BRIEF>
In the excerpt below about the Cyprus proposal, list every country that is named.

EXCERPTED TEXT>
________________
The new proposal silently ignores these historical facts and imposes no obligation on Turkey, either directly or through its puppet regime in northern Cyprus, to rectify the losses of life and property or to account for violations of laws and treaties. In the face of the proposal's silence regarding Turkey's role in creating the current state of affairs, the U.S. must apply a double standard to support the proposal. The proposal also requires the U.S. to turn its back on brave Turkish citizens struggling for human rights and real democratic reforms. Support of the proposal is inconsistent with President George H.W. Bush's September 9, 1990 condemnation of aggression made in the context of Iraq's invasion of Kuwait:

"We must demonstrate beyond any doubt that aggression cannot and will not pay."

* * * *

"No peaceful international order is possible if larger states can devour their smaller neighbors."
________________
Data listing>
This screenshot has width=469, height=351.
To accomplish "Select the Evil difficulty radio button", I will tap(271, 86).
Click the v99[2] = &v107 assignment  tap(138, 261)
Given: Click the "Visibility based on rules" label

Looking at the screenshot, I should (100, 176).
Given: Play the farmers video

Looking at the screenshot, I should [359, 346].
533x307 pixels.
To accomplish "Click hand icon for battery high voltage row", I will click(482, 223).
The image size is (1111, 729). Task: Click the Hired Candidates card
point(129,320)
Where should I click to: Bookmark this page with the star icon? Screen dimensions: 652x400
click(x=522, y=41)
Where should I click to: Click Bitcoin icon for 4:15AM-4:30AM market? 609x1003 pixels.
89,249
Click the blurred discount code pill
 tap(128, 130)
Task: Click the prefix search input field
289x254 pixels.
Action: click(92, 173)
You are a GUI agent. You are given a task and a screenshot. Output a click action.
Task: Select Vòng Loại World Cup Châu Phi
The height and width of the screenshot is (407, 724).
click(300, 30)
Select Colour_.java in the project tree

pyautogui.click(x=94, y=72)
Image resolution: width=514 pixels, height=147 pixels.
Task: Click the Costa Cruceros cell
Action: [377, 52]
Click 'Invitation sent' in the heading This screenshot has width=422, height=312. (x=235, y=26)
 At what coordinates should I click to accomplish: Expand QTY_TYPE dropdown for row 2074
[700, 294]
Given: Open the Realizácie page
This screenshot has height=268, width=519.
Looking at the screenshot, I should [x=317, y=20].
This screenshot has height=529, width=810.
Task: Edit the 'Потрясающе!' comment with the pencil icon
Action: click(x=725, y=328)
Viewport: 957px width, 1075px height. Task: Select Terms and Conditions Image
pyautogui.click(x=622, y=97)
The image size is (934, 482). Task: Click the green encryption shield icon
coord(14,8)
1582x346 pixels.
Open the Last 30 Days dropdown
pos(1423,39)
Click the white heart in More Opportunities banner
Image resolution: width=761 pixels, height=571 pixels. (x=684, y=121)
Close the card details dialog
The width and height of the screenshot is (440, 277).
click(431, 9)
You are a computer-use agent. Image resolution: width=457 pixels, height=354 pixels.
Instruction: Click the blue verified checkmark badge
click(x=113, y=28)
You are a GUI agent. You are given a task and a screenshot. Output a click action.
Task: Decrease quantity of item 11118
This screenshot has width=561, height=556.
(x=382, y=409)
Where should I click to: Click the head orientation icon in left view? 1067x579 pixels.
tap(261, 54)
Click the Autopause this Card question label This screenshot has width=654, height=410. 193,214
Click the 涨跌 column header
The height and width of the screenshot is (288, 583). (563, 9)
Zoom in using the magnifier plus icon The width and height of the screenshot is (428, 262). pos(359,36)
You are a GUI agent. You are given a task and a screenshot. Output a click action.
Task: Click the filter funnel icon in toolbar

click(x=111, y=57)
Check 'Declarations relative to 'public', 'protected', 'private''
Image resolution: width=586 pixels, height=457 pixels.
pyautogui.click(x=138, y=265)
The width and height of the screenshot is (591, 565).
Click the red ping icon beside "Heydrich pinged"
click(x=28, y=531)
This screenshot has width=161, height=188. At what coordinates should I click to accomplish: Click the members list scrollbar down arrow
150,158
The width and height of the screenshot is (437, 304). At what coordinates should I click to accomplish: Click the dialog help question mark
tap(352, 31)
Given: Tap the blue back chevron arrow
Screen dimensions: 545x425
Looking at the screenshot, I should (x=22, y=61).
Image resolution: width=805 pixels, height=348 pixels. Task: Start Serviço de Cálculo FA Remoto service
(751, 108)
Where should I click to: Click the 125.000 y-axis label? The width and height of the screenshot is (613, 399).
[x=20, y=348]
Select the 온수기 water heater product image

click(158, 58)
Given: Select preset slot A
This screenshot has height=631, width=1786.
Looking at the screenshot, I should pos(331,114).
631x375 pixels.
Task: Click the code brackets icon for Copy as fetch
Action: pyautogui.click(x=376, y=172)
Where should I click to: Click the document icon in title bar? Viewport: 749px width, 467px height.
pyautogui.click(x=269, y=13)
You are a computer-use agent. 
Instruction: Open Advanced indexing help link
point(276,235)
________________
SOLUTION TO THIS PROBLEM>
Turkey, Cyprus, the U.S., Iraq, Kuwait